This tool crawls an entire domain (or set of domains) to create a living snapshot of a website. A worker script is constantly crawling and re-crawing to provide the most up-to-date snapshot.
With this snapshot you are able to see problems that may arise from content entry or underlying code problems. For example, you can use this tool to identify problems like broken links, spelling errors, slow load times, or SEO issues.
A whole suite of tests are available out of the box, but you can also write your own custom tests to fit your own needs. Some examples: You could use natural language processing to make sure your language doesn't exceed a certain reading level. Or you could hook into the Google Analytics API to correlate search performance to load times. Or you could use Selenium to generate snapshots at different window sizes... really anything you can code.

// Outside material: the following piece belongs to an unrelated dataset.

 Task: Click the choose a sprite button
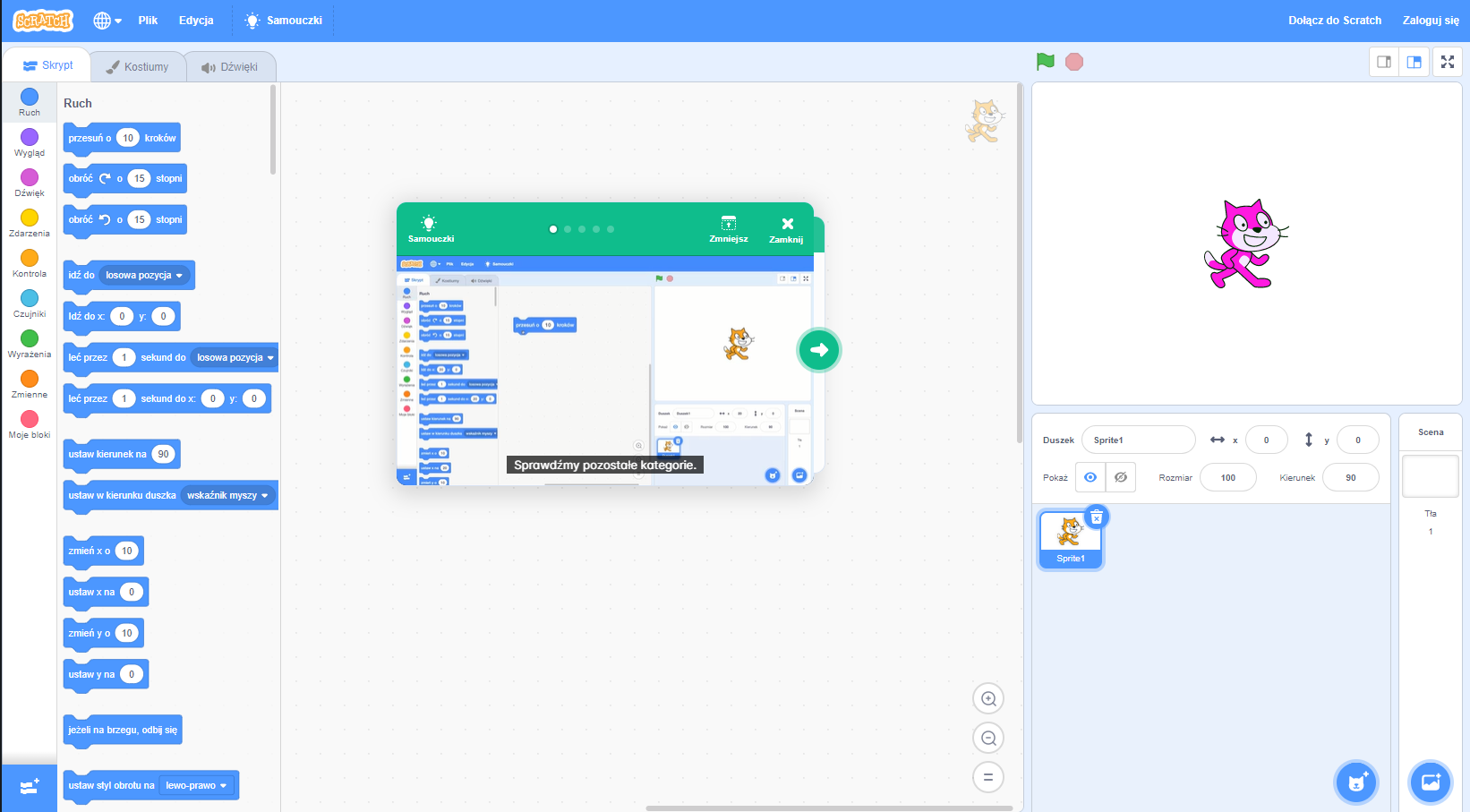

Built-In Tests Built into the core code is "PageUpTest," which will tell you if an internal page isn't returning a 200 status code, and "BrokenOutgoingLinkTest," which will tell you if a page contains broken outgoing links.
Article Content Test These tests provide tools for ensuring that articles are optimized for Reader View, no misspellings or placeholder text is found, and estimating article read time.
- Create a free Heroku account
- Install the Heroku CLI
When configuring the fields, be sure to take note of the App Name, as you will be using this in the next steps.
Once deployed, you can configure the crawling settings by going here: https://.herokuapp.com/admin/
The default admin username is 'admin' and the default admin password is 'sitecomber'. MAKE SURE to update the password by going here: https://.herokuapp.com/admin/auth/user/1/password/
Note that if you are parsing a large site, you will probably need to upgrade your database instance in the Heroku admin panel. The free database allows for up to 10000 rows. If you would like to stay on the free database but only crawl a subset of the URLs, you can adjust either the "Max page results" setting in the site configuration, which will cap the total number of pages crawled; or you can ignore entire directories using pattern matching in the "Ignore Results" section of the site configuration.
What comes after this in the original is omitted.